The System Has Not ChangedЖүйе өзгерген жоқ

“Poverty is increasing, and most people in Kazakhstan’s poor strata are left outside the state’s social protection programs. In my observation, although things have been said, there have been no significant changes in social policy in the years after the January events. When Tokayev came to the presidency, people expected major socioeconomic change, but I think that hope has not been fulfilled,” Anceschi says.

He also believes that the relationship between the government and Kazakhstan’s oligarchic groups has not changed.

“In Nazarbayev’s final years in leadership, there was a kleptocratic system far removed from democracy. That same system continued after 2019. The only thing that changed was the appearance of new people and new clients,” he says.

Anceschi believes that the attempt to move away from “Nazarbayevism” merely led to some businessmen being brought down from their thrones and new oligarchic groups rising to the surface.

“Of course, the state seemed to take certain actions, but they had no effect,” says Dosym Satpayev. “In Tokayev’s system, slogans still prevail over concrete deeds. The president has not solved the biggest problem left by Nazarbayev: the current economy is not in the hands of Kazakhstanis. It remains in the grip of the oligarchs.”

Akizhanov believes the situation in the economy will worsen. He says people’s incomes will continue to decline “as a result of the National Bank’s policy of constantly raising interest rates and crippling domestic production, and because of relentless devaluation.”
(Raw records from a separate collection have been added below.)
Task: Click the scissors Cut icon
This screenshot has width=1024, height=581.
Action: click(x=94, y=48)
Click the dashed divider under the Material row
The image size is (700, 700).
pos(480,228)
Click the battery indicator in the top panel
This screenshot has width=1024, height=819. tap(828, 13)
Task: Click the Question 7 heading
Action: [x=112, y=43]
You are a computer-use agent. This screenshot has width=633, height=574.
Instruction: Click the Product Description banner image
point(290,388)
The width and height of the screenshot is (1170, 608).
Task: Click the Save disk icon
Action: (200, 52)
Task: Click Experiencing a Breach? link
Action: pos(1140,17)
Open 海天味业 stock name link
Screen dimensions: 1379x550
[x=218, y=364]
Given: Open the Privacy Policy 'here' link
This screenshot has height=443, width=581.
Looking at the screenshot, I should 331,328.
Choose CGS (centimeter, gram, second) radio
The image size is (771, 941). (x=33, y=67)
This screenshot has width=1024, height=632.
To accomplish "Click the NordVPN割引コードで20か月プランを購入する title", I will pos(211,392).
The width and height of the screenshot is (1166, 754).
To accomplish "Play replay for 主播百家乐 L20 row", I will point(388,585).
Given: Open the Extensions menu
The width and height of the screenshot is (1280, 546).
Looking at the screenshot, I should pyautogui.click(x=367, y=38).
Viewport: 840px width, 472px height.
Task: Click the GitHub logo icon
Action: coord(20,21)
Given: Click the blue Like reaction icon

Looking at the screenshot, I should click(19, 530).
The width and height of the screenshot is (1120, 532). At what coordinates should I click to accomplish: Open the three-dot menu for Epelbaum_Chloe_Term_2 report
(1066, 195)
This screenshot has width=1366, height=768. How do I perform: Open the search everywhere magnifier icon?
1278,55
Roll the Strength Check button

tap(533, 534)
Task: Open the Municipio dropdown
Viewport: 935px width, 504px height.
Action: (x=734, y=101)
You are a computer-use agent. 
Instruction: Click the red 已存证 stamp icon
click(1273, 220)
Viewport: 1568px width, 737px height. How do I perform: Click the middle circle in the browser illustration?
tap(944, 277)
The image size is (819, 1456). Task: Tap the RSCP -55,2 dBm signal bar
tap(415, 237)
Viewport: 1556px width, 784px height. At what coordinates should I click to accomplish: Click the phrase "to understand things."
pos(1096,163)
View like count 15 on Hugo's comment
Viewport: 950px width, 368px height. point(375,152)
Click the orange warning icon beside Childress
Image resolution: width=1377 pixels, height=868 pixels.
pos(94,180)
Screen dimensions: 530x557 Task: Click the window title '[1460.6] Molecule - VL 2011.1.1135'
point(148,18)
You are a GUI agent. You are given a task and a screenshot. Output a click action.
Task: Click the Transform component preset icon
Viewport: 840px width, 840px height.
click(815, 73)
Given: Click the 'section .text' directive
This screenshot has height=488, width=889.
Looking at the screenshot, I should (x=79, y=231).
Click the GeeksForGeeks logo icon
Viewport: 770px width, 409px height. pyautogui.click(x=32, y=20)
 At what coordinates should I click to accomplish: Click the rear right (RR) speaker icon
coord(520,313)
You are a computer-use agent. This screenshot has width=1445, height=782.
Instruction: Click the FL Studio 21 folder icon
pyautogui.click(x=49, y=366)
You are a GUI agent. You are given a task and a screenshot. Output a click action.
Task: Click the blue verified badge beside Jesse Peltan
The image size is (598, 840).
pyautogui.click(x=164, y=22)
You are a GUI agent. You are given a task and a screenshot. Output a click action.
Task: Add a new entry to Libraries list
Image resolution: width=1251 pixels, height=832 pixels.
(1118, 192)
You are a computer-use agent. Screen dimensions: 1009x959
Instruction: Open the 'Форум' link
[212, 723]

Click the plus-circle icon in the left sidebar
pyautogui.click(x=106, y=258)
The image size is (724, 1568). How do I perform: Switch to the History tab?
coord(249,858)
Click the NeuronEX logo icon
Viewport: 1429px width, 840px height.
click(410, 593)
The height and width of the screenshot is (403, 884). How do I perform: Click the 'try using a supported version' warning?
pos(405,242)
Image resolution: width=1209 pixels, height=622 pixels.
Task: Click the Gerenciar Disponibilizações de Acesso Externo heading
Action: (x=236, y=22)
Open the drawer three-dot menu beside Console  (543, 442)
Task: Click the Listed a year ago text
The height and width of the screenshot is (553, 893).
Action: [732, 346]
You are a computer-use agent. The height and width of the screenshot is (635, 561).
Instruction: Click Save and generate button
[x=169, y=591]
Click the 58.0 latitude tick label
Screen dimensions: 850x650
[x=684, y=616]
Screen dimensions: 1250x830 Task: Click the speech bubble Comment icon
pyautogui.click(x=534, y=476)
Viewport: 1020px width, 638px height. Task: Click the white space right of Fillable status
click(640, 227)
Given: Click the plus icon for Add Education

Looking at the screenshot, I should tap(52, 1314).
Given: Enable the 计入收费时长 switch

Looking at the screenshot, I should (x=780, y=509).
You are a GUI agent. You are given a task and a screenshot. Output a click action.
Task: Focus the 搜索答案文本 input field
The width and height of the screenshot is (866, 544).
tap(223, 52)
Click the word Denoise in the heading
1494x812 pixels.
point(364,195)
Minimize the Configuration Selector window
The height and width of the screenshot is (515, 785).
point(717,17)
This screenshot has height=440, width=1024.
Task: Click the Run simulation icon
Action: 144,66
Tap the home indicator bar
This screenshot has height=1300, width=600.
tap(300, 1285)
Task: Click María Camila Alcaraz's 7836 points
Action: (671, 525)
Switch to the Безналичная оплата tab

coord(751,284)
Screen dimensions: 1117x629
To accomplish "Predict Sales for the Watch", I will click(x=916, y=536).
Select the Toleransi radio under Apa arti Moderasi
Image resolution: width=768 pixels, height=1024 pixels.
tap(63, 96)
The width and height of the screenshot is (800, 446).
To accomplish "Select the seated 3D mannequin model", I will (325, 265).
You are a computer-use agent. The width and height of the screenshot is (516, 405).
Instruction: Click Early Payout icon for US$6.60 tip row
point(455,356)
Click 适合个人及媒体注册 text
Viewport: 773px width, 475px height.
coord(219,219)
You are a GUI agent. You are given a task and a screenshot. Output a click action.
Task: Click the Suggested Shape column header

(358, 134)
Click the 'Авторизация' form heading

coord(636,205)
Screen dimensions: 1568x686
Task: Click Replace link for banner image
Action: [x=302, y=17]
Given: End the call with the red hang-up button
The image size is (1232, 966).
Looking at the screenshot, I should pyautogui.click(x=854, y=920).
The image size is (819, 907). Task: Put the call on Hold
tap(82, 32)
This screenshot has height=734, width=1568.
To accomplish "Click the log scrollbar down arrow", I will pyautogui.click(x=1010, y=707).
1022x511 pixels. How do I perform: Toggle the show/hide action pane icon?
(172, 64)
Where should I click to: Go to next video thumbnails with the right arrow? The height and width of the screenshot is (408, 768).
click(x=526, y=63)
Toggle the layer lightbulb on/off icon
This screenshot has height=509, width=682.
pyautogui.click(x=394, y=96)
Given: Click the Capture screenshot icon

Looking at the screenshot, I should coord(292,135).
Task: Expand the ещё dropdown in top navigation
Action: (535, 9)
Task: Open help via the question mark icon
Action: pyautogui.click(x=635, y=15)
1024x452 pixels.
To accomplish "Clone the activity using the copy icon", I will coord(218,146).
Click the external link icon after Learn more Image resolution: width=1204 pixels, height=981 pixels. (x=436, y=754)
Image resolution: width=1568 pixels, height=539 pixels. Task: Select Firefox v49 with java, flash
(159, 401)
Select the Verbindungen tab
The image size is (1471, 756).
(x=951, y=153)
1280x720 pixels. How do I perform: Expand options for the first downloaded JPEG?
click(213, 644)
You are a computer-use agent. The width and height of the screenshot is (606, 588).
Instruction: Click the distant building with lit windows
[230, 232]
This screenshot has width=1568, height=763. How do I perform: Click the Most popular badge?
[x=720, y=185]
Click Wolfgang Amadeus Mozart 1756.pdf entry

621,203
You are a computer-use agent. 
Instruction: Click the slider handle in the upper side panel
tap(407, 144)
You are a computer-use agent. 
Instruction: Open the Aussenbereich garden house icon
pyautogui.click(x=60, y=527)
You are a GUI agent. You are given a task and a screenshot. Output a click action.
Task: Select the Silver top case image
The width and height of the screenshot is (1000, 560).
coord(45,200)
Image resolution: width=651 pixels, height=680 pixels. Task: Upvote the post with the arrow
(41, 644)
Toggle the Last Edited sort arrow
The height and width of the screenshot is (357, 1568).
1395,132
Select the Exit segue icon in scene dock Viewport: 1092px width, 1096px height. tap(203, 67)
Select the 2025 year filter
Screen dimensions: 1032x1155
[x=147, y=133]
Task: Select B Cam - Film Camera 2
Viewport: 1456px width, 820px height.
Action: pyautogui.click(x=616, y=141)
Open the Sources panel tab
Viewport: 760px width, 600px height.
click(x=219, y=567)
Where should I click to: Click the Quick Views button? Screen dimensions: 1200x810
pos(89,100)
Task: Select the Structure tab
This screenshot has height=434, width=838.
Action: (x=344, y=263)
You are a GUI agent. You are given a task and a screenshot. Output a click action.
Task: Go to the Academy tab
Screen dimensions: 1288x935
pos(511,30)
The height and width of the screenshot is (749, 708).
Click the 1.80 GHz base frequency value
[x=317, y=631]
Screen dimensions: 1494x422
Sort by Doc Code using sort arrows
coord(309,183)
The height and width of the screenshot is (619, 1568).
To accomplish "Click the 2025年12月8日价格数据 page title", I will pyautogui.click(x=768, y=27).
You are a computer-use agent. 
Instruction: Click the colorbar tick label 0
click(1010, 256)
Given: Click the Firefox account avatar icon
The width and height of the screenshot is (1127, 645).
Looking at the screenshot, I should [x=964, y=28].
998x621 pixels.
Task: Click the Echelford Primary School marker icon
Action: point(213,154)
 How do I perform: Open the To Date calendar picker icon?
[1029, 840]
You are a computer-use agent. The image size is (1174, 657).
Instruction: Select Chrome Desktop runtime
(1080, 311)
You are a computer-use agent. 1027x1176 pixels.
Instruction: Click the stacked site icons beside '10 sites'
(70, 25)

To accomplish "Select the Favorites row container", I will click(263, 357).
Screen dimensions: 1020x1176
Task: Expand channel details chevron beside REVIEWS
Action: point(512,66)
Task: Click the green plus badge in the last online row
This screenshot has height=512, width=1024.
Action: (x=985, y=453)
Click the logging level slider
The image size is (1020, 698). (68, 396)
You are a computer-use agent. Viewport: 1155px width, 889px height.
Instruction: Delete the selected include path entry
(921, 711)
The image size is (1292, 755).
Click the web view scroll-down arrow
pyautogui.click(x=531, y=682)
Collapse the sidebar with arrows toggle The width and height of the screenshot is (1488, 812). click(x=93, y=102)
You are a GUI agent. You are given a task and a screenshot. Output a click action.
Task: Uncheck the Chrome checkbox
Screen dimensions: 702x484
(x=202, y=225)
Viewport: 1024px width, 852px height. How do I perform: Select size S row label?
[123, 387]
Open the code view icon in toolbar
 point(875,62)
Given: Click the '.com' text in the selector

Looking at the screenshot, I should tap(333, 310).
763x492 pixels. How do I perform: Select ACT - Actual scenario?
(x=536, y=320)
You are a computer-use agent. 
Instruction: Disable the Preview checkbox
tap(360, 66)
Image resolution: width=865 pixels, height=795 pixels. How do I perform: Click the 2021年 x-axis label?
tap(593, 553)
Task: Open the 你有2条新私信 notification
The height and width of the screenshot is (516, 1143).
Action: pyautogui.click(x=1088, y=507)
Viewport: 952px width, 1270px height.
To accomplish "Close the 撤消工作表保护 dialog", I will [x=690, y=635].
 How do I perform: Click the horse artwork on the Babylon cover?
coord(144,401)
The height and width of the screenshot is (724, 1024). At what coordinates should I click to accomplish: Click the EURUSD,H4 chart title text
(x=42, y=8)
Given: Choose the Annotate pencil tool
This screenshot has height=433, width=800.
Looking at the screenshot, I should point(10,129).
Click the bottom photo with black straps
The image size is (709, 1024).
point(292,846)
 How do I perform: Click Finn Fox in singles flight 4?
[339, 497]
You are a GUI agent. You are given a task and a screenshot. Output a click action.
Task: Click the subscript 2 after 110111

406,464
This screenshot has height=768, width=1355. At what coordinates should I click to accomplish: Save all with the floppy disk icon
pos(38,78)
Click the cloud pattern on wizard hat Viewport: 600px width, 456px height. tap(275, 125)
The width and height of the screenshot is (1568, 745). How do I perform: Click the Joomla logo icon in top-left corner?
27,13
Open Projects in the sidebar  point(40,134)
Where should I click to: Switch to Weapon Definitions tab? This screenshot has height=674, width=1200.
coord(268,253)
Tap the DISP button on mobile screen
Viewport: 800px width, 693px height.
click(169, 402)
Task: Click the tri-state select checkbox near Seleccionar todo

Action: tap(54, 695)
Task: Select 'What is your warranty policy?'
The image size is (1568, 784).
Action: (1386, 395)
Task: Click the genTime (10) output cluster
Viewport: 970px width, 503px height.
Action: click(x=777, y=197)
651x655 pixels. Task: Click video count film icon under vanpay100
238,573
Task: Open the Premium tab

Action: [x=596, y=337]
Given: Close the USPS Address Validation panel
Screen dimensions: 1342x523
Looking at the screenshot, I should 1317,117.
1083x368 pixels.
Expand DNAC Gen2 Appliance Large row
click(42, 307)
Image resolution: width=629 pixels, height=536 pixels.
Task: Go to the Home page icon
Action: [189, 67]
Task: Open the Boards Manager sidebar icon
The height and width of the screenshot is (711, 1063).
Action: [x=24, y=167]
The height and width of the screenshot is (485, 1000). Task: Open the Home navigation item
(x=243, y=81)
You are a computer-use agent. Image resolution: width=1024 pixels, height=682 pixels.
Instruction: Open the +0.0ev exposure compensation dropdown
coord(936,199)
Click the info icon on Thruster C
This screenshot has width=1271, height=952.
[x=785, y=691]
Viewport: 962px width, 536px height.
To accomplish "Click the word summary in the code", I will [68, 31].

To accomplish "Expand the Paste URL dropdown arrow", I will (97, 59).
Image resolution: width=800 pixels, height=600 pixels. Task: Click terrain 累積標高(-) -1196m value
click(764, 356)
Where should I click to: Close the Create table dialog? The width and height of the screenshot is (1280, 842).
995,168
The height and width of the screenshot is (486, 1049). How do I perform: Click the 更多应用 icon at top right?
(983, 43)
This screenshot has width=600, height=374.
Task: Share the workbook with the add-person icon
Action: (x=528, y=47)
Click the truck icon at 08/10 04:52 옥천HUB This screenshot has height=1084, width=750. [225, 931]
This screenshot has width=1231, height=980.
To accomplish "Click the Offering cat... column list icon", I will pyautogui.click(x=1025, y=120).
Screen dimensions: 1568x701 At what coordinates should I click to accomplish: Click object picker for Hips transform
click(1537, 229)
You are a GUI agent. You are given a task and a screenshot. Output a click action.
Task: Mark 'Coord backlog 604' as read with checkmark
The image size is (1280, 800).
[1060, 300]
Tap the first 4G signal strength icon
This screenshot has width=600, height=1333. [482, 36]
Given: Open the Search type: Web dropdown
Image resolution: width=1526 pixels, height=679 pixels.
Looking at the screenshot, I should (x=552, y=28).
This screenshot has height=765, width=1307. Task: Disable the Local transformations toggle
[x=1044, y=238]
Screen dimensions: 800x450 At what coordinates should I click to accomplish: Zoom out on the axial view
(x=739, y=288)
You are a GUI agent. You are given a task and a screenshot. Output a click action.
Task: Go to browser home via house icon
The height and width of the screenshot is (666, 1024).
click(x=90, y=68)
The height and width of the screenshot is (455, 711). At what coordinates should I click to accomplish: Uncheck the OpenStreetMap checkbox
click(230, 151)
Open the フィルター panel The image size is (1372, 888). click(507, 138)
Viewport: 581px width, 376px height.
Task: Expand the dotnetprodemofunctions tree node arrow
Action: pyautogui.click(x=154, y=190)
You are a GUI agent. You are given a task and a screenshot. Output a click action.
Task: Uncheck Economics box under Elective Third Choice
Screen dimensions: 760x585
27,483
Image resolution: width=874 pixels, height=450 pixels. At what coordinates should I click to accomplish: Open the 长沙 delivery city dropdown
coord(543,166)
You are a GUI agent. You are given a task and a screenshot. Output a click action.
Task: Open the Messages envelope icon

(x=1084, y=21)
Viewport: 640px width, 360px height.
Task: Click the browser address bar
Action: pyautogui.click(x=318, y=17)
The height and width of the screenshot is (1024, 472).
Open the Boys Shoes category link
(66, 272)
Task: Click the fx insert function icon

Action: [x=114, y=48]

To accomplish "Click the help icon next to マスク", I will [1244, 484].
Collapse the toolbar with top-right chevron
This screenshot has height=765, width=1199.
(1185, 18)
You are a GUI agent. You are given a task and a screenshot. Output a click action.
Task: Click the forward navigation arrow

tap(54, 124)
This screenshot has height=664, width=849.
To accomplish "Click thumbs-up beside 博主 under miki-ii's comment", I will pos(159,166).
“This will lead to growing property polarization,” he says. “The political system will undergo changes in response to the situation that has developed. The current authoritarian kleptocracy will turn into a plutocracy, that is, rule by the rich. For example, I think that in the next decade parliament will be occupied only by millionaires and by the henchmen of billionaires.”

Galym Zhusipbek believes the root of the problem lies in the absence in Kazakhstan of any debate about “human dignity,” the methods of protecting it, and the ways of influencing it.

“Every person has dignity; it is neither lower nor higher than anyone else’s. Social rights themselves, in a social state, mean the protection of human dignity. Yet here, social policy is viewed not from the standpoint of human rights, but from the standpoint of neoliberalism. And under neoliberalism, social policy is unnecessary; it is an extra burden on the state,” he says.

Anceschi says the population’s attitude toward rising poverty and inequality is expressed through tragic events, for example the 2019 fire in Astana, after which Nazarbayev was forced to replace the government, or sudden incidents such as the 2022 protests in Zhanaozen against rising liquefied gas prices. The latter became the beginning of the January events.

“Because the regime has eliminated the opposition and persecuted dissenters in the country, Kazakhstani society expresses its disagreement with socioeconomic policy through such local forms of resistance,” the researcher says.

Satpayev believes that because the problems that triggered the 2022 protests have not been resolved, such events may happen again.

“Protest in Kazakhstan has not disappeared anywhere. It is simply absent from the agenda of political opposition parties and movements. All local protests, whether in Zhanaozen, Shanyrak, or the land rallies, show that the authorities are unaware of the situation, and that the authorities live in their own space while the people live in another world. Tokayev inherited the country’s leadership. But the causes that gave rise to social inequality have not disappeared,” the political scientist says.